### Given problem:
Count the lines in the data below that contain the string "icon", matching case exactly, and give only the number.

### Dataset excerpts:
——
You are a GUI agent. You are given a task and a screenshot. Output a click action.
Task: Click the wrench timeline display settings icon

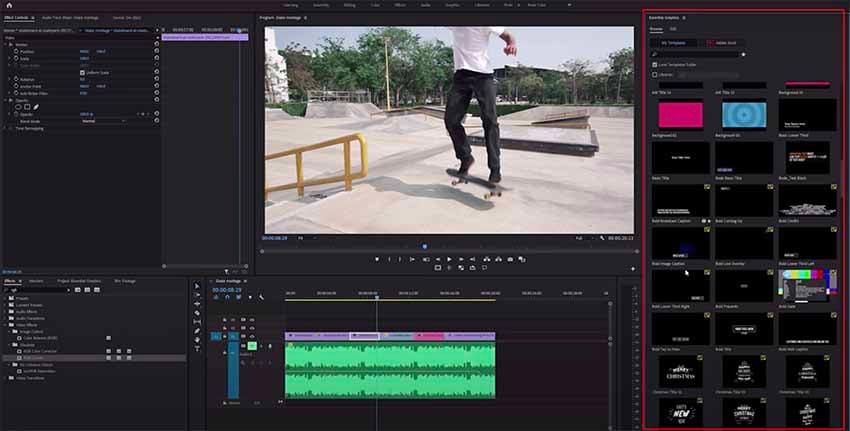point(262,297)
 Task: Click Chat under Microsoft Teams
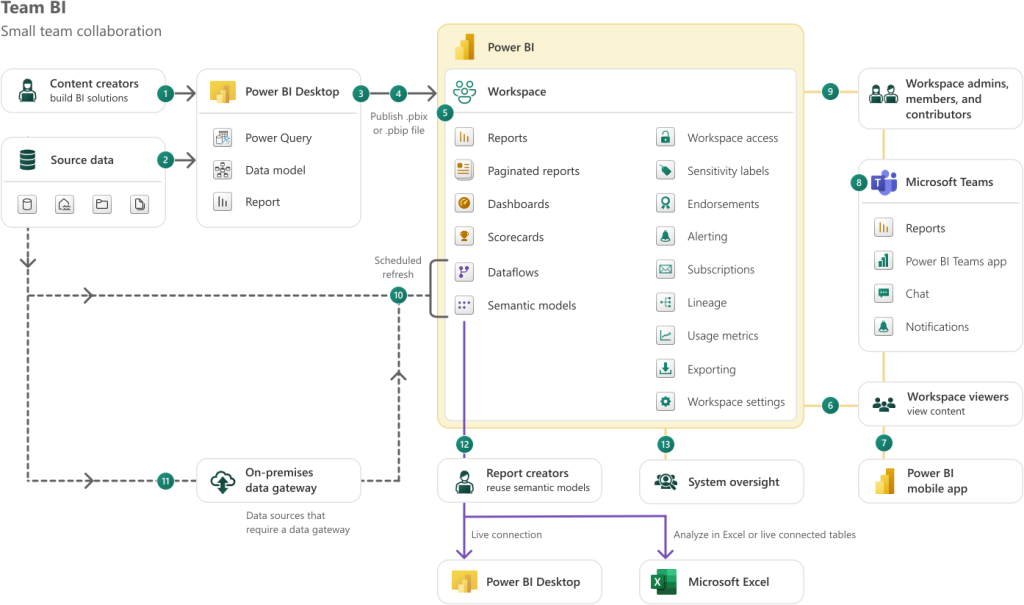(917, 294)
——
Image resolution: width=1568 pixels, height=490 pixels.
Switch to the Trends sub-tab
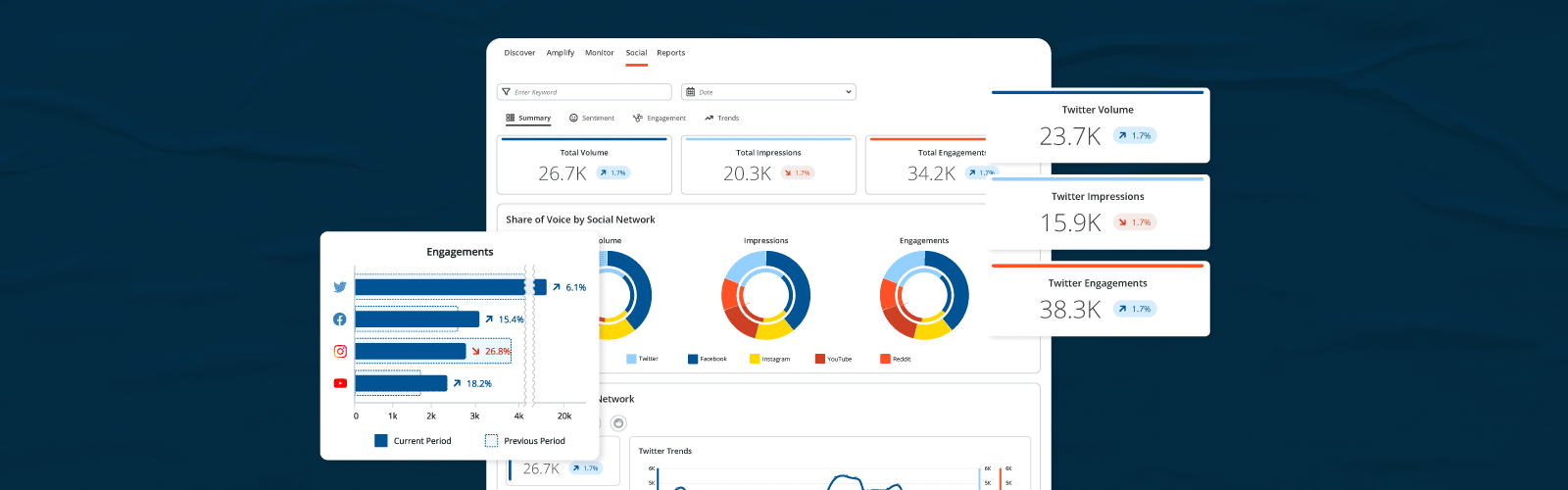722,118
——
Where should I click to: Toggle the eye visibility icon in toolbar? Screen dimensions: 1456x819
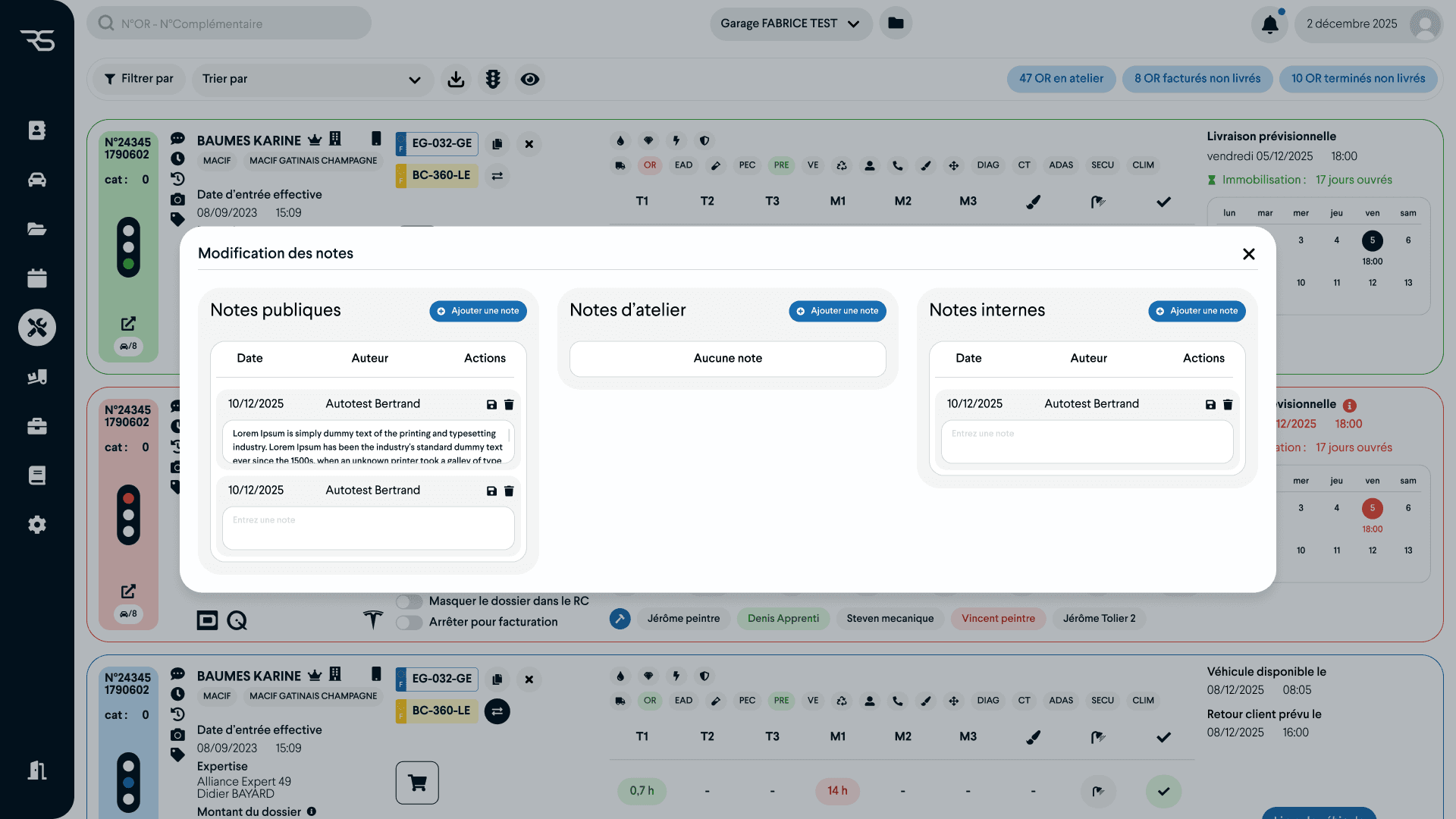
——
### Expected answer:
2